The lyrics explain that what Madonna wants is money, good clothes, the perfect life and men who are able to supply those materialistic things. A cross-reference to the 1960 song "Shop Around" by The Miracles is also present. The lyrics also portray relationships in terms of capitalism as commodities, and romance becomes synonymous to trading stocks and shares. The title was a polysemy like the lyrics. It deduced Madonna as the desired and most respected woman.
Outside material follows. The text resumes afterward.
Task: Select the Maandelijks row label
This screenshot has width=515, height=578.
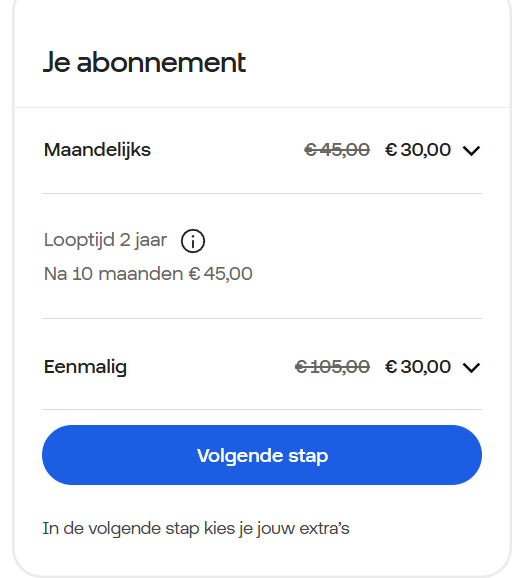Action: (x=97, y=150)
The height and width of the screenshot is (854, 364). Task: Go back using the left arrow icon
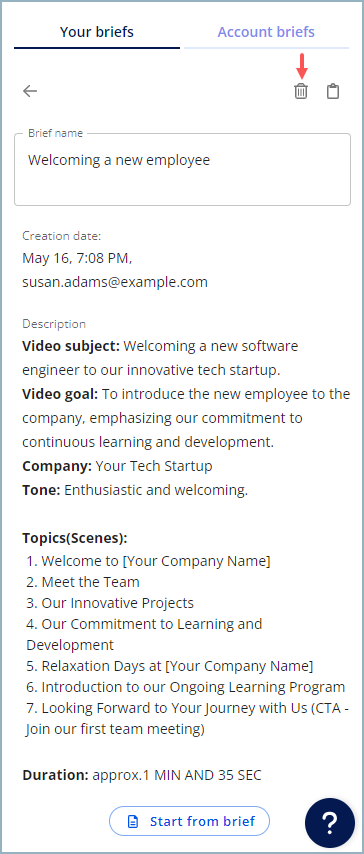tap(30, 91)
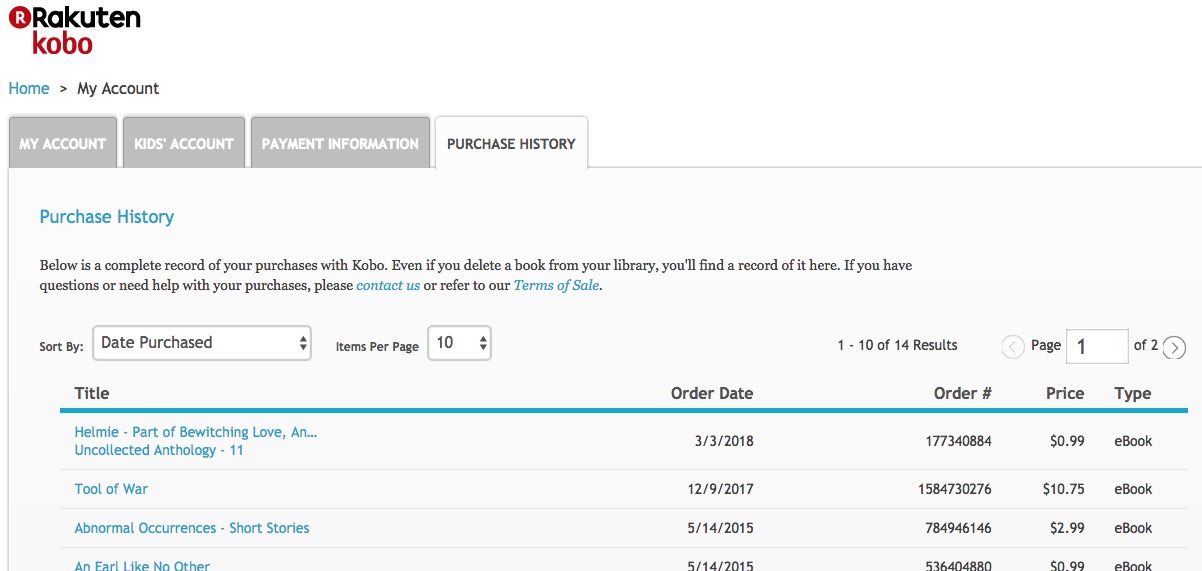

The music video was inspired by Madonna's admiration of Marilyn Monroe and mimicked the latter's performance of the song "Diamonds Are a Girl's Best Friend" from the 1953 film Gentlemen Prefer Blondes. It also featured actor Keith Carradine, who played Madonna's love interest. The video was the first to showcase Madonna's acting ability, as it combined the dance routines of "Diamonds Are a Girl's Best Friend" with the storyline of a man who impresses Madonna with daisies, rather than diamonds. In a 1987 interview with New York Daily News, Madonna said:
"Well, my favorite scene in all of Monroe's movies is when she does that dance sequence for 'Diamonds Are a Girl's Best Friend'. And when it came time to do the video for the song [Material Girl], I said, I can just redo that whole scene and it will be perfect. Marilyn was made into something not human in a way, and I can relate to that. Her sexuality was something everyone was obsessed with and that I can relate to. And there were certain things about her vulnerability that I'm curious about and attracted to."
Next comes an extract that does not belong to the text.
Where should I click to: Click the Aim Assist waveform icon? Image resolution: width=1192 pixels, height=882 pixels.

The music video was shot January 10 and 11, 1985, at Ren-Mar Studios in Hollywood, California, and was directed by Mary Lambert, who worked with Madonna in the videos for "Like a Virgin" and "Borderline". It was produced by Simon Fields with principal photography by Peter Sinclair, editing by Glenn Morgan and choreography by Kenny Ortega. Actor Robert Wuhl appeared in the video's opening. Much of the jewelry is sourced from the collection of Connie Parente, a popular Hollywood jewelry collector. The music video was at the same time an exegesis and a critique of the lyrics and Madonna herself. It was on the set of the video that Madonna met her first husband, actor Sean Penn.
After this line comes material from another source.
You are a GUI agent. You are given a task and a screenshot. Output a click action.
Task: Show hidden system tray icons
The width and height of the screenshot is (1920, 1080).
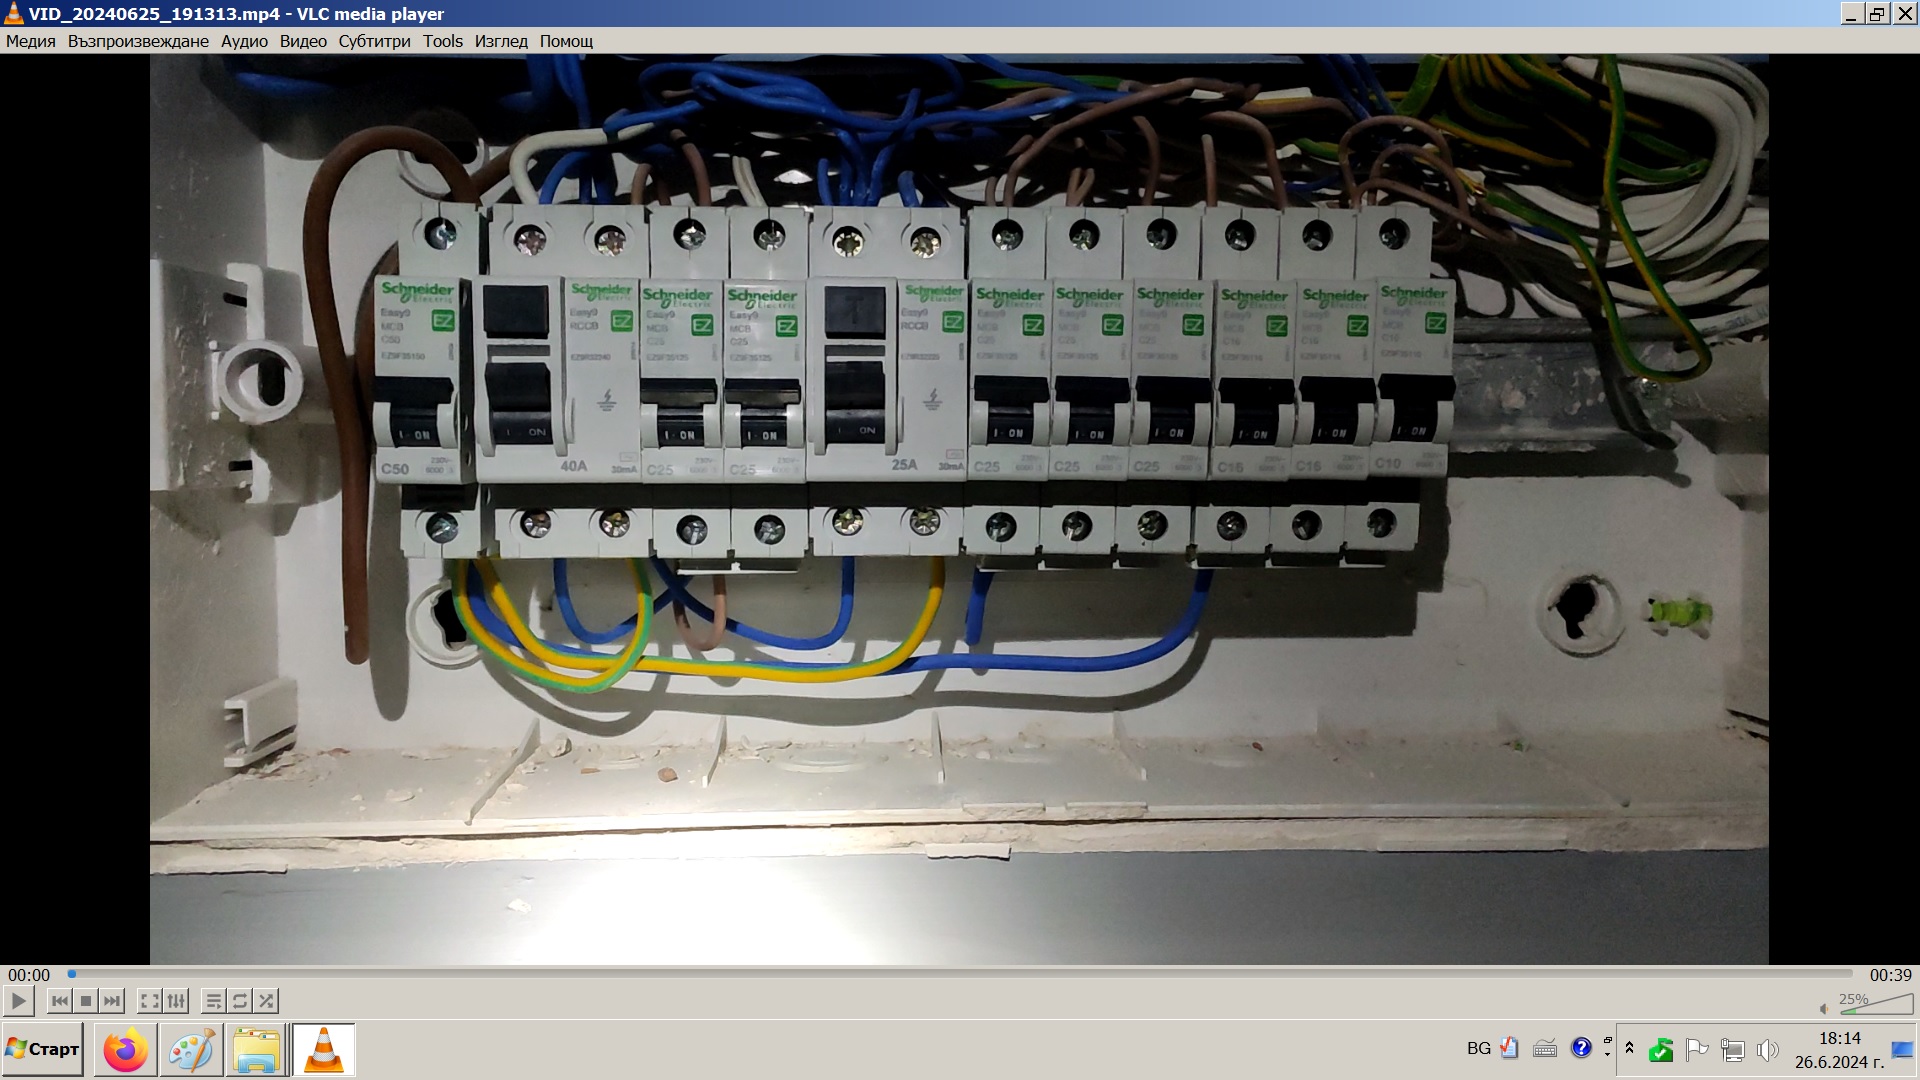pyautogui.click(x=1629, y=1048)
The video opens with two men watching a rush in the screening rooms of a Hollywood studio. On the screen, an actress played by Madonna sings and dances to "Material Girl", dressed like Monroe from "Diamonds Are a Girl's Best Friend". One of the men, played by Carradine, is a director or a producer and is immensely rich. He falls in love with the actress and wants to express his passion for her. He tells his employee, played by Wuhl: "She's [Madonna] fantastic. She could become a star." The employee answered: "She could be. She could be great. She could be a major star." The former then concludes by saying: "She is a star, George." Madonna is in a pink sleeveless gown and has her hair in blond locks ala Monroe. The background is a reconstruction of the Monroe video, complete with staircase, chandeliers and a number of tuxedo clad chorus boys. Madonna dances and sings the song, while she is showered with cash, expensive jewellery, furs and is carried by the men over the stairs. At one time, she alludes herself from the men, by dismissing them with her fan. As the producer tries to impress Madonna, he comes to know that she does not like material things, but rather prefers simple romance. He pretends to be penniless, and brings her hand-cut flowers while paying a poor man a large amount to borrow (or possibly buy) his dirty truck to take her on a date. His plan seems to work, because the final scene shows him and Madonna kissing in the truck in an intimate position.
It was in the video of "Material Girl" that Madonna began to accept and utilize herself being compared to Monroe. However, she established a safe distance from those comparisons and developed inside the same pastiche. Details like the usage of different gloves or different fans in the video brought forth the connections between these women, but Madonna alluded to herself in subtle ways. The fan in Monroe's hand for the original video was an iconography of the Sudarshana Chakra (wheel) held by the Indian God Vishnu. Scholar Georges-Claude Guilbert, who wrote Madonna as postmodern myth: how one star's self-construction rewrites sex, said that the fan symbolized fiery desire aroused by Monroe as well as ritual sacrifice, eerily foreshadowing her untimely death in 1962. Madonna's fan, which appeared at the end of the video, signified that Madonna – while paying her tribute to Monroe – was signaling that she had no intention of being a victim like her, and that she was on the path of becoming a feminist post-modern myth. Author Nicholas Cook commented that the video promoted Madonna's identity as the song suggested, with the purpose of shifting "Madonna's image from that of a disco-bimbo to authentic star." Lisa A. Lewis, author of Gender, Politics and MTV said that with the video, Madonna achieved the rare distinction of being accepted as a literature medium by the music authors. "Material Girl" was nominated for best female video at the 1985 MTV Video Music Awards but lost to Tina Turner's "What's Love Got to Do with It". The video was ranked at position 54 on VH1's 100 Greatest Videos.(Wiki)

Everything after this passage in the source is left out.